───── QUOTED PASSAGE

On Mon, 22 Dec 2008, Andreas Tille wrote:
> Do you just want to parse the list of Maintainer / Uploaders
> and leave out generic group addresses?

Yes, only real people are important and able to work. :)

> You are talking about a "passive" maintainer in the case of the Perl
> maintainers group.

No. I said that some packages can be considered to be well-maintained
even if they have only a passive maintainer because the amount of work
generated is very low. And I gave the example of a perl module.

> How do you obtain whether a group or a "passive" maintainer is working?

There's no evaluation at the group level, only individual developers can
be evaluated, "passive" maintainer are no different from any other
developers in the way that they are evaluated, just the expectation might
be different.

Anyway to respond to your question, that's to be defined but a combination
of mutiple data is to be expected:
- new upstream version available and not packaged since X days
- number of open bugreports increasing of X% per month in average over the
  last 6 months
- some metric with lintian warnings
- standards-version not up-to-date
- number of release goals bugs open
- any other criteria that might count
- number of uploads in the X last months
- …

> Or how should this work?  The problem in non-working teams is that every
> member trusts all the others and finally nothing will be done in
> case a problem occures.  How do you want to address this
> problem?

──────────

▶ _PROBLEMS TO SOLVE_:
1. Output the mailing-list message on package maintainers word for word, in full.
2. Return the records from the line with "Locate an element on the screen. The" to the line with "coordinates (184, 784).", both included, copied without any change.

───── AVAILABLE RECORDS

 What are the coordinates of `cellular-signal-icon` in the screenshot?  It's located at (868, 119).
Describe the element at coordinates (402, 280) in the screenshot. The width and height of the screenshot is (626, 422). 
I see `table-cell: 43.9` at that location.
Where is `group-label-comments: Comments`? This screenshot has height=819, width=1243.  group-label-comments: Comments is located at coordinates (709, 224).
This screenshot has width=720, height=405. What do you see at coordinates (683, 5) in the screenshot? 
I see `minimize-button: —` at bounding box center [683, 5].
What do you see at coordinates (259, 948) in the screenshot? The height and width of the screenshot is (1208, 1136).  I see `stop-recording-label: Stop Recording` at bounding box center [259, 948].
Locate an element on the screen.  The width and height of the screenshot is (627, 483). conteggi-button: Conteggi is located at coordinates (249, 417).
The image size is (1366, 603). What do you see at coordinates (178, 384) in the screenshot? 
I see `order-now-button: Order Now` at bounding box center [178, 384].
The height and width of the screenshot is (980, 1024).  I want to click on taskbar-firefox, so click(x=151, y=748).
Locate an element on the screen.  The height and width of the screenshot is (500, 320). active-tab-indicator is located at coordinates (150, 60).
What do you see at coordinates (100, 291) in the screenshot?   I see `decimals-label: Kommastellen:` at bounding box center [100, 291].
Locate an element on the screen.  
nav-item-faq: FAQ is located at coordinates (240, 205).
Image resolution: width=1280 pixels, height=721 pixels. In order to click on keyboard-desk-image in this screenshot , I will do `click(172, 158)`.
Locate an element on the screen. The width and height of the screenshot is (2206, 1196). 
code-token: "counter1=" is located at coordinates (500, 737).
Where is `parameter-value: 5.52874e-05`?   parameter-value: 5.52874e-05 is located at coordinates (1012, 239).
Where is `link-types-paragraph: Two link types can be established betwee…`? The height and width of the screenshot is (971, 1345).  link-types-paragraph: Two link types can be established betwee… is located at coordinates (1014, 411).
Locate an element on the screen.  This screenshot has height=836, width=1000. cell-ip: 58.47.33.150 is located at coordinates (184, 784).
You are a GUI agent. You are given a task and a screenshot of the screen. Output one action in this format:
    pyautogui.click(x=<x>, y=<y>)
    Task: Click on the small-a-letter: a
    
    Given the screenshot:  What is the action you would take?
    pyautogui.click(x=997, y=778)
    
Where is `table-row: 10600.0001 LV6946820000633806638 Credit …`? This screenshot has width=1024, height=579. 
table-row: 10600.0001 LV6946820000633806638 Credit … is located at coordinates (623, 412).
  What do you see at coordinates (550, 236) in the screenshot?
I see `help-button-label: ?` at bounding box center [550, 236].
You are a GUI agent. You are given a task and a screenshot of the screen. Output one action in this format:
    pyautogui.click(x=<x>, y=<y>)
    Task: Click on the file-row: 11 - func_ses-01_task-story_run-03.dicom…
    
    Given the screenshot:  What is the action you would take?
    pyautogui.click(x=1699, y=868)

──────────

▶ _TASK-BY-TASK ANSWERS_:
1.
On Mon, 22 Dec 2008, Andreas Tille wrote:
> Do you just want to parse the list of Maintainer / Uploaders
> and leave out generic group addresses?

Yes, only real people are important and able to work. :)

> You are talking about a "passive" maintainer in the case of the Perl
> maintainers group.

No. I said that some packages can be considered to be well-maintained
even if they have only a passive maintainer because the amount of work
generated is very low. And I gave the example of a perl module.

> How do you obtain whether a group or a "passive" maintainer is working?

There's no evaluation at the group level, only individual developers can
be evaluated, "passive" maintainer are no different from any other
developers in the way that they are evaluated, just the expectation might
be different.

Anyway to respond to your question, that's to be defined but a combination
of mutiple data is to be expected:
- new upstream version available and not packaged since X days
- number of open bugreports increasing of X% per month in average over the
  last 6 months
- some metric with lintian warnings
- standards-version not up-to-date
- number of release goals bugs open
- any other criteria that might count
- number of uploads in the X last months
- …

> Or how should this work?  The problem in non-working teams is that every
> member trusts all the others and finally nothing will be done in
> case a problem occures.  How do you want to address this
> problem?

2.
Locate an element on the screen. The width and height of the screenshot is (2206, 1196). 
code-token: "counter1=" is located at coordinates (500, 737).
Where is `parameter-value: 5.52874e-05`?   parameter-value: 5.52874e-05 is located at coordinates (1012, 239).
Where is `link-types-paragraph: Two link types can be established betwee…`? The height and width of the screenshot is (971, 1345).  link-types-paragraph: Two link types can be established betwee… is located at coordinates (1014, 411).
Locate an element on the screen.  This screenshot has height=836, width=1000. cell-ip: 58.47.33.150 is located at coordinates (184, 784).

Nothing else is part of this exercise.